■ PROBLEM TO SOLVE ■
Every entry must be output exactly as it is written.

START RECORDS SHOWN

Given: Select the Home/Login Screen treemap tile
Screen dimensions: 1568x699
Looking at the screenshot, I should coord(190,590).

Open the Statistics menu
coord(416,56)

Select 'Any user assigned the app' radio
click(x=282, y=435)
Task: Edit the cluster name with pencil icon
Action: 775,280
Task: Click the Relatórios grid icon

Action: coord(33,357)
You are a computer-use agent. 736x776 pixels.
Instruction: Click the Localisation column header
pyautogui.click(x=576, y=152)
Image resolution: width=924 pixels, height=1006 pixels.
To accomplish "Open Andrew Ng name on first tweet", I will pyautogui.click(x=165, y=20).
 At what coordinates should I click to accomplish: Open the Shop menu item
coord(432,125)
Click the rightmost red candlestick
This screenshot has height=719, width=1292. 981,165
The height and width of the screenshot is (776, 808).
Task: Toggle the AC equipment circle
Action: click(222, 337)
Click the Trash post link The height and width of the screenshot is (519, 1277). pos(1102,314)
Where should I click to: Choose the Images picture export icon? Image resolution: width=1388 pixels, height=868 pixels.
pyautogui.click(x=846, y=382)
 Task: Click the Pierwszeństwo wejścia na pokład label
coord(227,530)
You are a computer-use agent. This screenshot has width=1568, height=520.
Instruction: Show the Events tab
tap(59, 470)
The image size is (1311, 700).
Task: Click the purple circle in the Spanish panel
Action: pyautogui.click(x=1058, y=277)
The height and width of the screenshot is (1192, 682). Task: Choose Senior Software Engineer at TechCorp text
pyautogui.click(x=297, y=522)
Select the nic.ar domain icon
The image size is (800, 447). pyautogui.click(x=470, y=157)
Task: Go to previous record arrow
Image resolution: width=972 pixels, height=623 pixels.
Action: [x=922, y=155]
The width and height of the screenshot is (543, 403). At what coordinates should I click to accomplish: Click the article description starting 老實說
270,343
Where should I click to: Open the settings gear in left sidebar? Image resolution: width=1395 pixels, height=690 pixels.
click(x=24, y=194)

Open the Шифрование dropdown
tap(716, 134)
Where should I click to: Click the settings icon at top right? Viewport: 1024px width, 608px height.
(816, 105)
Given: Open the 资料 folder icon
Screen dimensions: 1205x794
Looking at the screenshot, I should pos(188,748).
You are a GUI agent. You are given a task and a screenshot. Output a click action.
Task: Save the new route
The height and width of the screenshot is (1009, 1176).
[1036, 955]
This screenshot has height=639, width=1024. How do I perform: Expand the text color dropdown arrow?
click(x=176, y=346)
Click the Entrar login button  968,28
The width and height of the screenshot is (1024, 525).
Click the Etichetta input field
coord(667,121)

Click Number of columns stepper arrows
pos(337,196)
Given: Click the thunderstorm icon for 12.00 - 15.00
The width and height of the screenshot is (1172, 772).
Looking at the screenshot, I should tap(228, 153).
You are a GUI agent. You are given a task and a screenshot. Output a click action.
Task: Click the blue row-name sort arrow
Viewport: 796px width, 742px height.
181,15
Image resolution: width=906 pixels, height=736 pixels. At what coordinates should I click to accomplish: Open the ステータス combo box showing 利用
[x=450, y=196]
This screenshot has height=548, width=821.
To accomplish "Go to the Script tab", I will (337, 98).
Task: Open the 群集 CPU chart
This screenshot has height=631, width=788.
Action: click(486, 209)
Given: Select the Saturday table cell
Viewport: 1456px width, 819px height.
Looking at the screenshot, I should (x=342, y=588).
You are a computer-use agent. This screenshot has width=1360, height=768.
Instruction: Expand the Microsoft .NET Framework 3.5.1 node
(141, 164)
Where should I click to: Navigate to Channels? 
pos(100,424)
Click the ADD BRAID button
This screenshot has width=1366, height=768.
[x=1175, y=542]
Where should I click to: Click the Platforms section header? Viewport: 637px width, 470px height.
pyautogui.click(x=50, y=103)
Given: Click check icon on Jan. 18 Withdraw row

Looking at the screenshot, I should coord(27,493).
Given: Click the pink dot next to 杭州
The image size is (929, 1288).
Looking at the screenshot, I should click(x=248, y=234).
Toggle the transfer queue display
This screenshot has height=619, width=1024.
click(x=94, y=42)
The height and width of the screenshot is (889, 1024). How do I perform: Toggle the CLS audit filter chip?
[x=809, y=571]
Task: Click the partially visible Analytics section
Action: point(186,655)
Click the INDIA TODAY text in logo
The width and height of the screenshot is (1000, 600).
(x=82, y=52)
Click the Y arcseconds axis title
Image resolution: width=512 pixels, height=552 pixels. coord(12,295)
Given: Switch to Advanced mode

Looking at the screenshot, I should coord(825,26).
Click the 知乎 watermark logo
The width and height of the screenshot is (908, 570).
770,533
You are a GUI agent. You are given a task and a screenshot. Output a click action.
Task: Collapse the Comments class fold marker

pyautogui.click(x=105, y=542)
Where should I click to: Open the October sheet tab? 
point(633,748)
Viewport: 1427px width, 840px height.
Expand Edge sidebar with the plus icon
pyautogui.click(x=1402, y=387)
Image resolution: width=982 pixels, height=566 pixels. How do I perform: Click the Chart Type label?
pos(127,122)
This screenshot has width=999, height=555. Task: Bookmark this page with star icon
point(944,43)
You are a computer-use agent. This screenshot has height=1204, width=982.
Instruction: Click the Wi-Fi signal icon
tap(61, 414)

END RECORDS SHOWN

■ OUTPUT OF THE EXERCISE ■
Given: Select the Home/Login Screen treemap tile
Screen dimensions: 1568x699
Looking at the screenshot, I should coord(190,590).

Open the Statistics menu
coord(416,56)

Select 'Any user assigned the app' radio
click(x=282, y=435)
Task: Edit the cluster name with pencil icon
Action: 775,280
Task: Click the Relatórios grid icon

Action: coord(33,357)
You are a computer-use agent. 736x776 pixels.
Instruction: Click the Localisation column header
pyautogui.click(x=576, y=152)
Image resolution: width=924 pixels, height=1006 pixels.
To accomplish "Open Andrew Ng name on first tweet", I will pyautogui.click(x=165, y=20).
 At what coordinates should I click to accomplish: Open the Shop menu item
coord(432,125)
Click the rightmost red candlestick
This screenshot has height=719, width=1292. 981,165
The height and width of the screenshot is (776, 808).
Task: Toggle the AC equipment circle
Action: click(222, 337)
Click the Trash post link The height and width of the screenshot is (519, 1277). pos(1102,314)
Where should I click to: Choose the Images picture export icon? Image resolution: width=1388 pixels, height=868 pixels.
pyautogui.click(x=846, y=382)
 Task: Click the Pierwszeństwo wejścia na pokład label
coord(227,530)
You are a computer-use agent. This screenshot has width=1568, height=520.
Instruction: Show the Events tab
tap(59, 470)
The image size is (1311, 700).
Task: Click the purple circle in the Spanish panel
Action: pyautogui.click(x=1058, y=277)
The height and width of the screenshot is (1192, 682). Task: Choose Senior Software Engineer at TechCorp text
pyautogui.click(x=297, y=522)
Select the nic.ar domain icon
The image size is (800, 447). pyautogui.click(x=470, y=157)
Task: Go to previous record arrow
Image resolution: width=972 pixels, height=623 pixels.
Action: [x=922, y=155]
The width and height of the screenshot is (543, 403). At what coordinates should I click to accomplish: Click the article description starting 老實說
270,343
Where should I click to: Open the settings gear in left sidebar? Image resolution: width=1395 pixels, height=690 pixels.
click(x=24, y=194)

Open the Шифрование dropdown
tap(716, 134)
Where should I click to: Click the settings icon at top right? Viewport: 1024px width, 608px height.
(816, 105)
Given: Open the 资料 folder icon
Screen dimensions: 1205x794
Looking at the screenshot, I should pos(188,748).
You are a GUI agent. You are given a task and a screenshot. Output a click action.
Task: Save the new route
The height and width of the screenshot is (1009, 1176).
[1036, 955]
This screenshot has height=639, width=1024. How do I perform: Expand the text color dropdown arrow?
click(x=176, y=346)
Click the Entrar login button  968,28
The width and height of the screenshot is (1024, 525).
Click the Etichetta input field
coord(667,121)

Click Number of columns stepper arrows
pos(337,196)
Given: Click the thunderstorm icon for 12.00 - 15.00
The width and height of the screenshot is (1172, 772).
Looking at the screenshot, I should tap(228, 153).
You are a GUI agent. You are given a task and a screenshot. Output a click action.
Task: Click the blue row-name sort arrow
Viewport: 796px width, 742px height.
181,15
Image resolution: width=906 pixels, height=736 pixels. At what coordinates should I click to accomplish: Open the ステータス combo box showing 利用
[x=450, y=196]
This screenshot has height=548, width=821.
To accomplish "Go to the Script tab", I will (337, 98).
Task: Open the 群集 CPU chart
This screenshot has height=631, width=788.
Action: click(486, 209)
Given: Select the Saturday table cell
Viewport: 1456px width, 819px height.
Looking at the screenshot, I should (x=342, y=588).
You are a computer-use agent. This screenshot has width=1360, height=768.
Instruction: Expand the Microsoft .NET Framework 3.5.1 node
(141, 164)
Where should I click to: Navigate to Channels? 
pos(100,424)
Click the ADD BRAID button
This screenshot has width=1366, height=768.
[x=1175, y=542]
Where should I click to: Click the Platforms section header? Viewport: 637px width, 470px height.
pyautogui.click(x=50, y=103)
Given: Click check icon on Jan. 18 Withdraw row

Looking at the screenshot, I should coord(27,493).
Given: Click the pink dot next to 杭州
The image size is (929, 1288).
Looking at the screenshot, I should click(x=248, y=234).
Toggle the transfer queue display
This screenshot has height=619, width=1024.
click(x=94, y=42)
The height and width of the screenshot is (889, 1024). How do I perform: Toggle the CLS audit filter chip?
[x=809, y=571]
Task: Click the partially visible Analytics section
Action: point(186,655)
Click the INDIA TODAY text in logo
The width and height of the screenshot is (1000, 600).
(x=82, y=52)
Click the Y arcseconds axis title
Image resolution: width=512 pixels, height=552 pixels. coord(12,295)
Given: Switch to Advanced mode

Looking at the screenshot, I should coord(825,26).
Click the 知乎 watermark logo
The width and height of the screenshot is (908, 570).
770,533
You are a GUI agent. You are given a task and a screenshot. Output a click action.
Task: Collapse the Comments class fold marker

pyautogui.click(x=105, y=542)
Where should I click to: Open the October sheet tab? 
point(633,748)
Viewport: 1427px width, 840px height.
Expand Edge sidebar with the plus icon
pyautogui.click(x=1402, y=387)
Image resolution: width=982 pixels, height=566 pixels. How do I perform: Click the Chart Type label?
pos(127,122)
This screenshot has width=999, height=555. Task: Bookmark this page with star icon
point(944,43)
You are a computer-use agent. This screenshot has height=1204, width=982.
Instruction: Click the Wi-Fi signal icon
tap(61, 414)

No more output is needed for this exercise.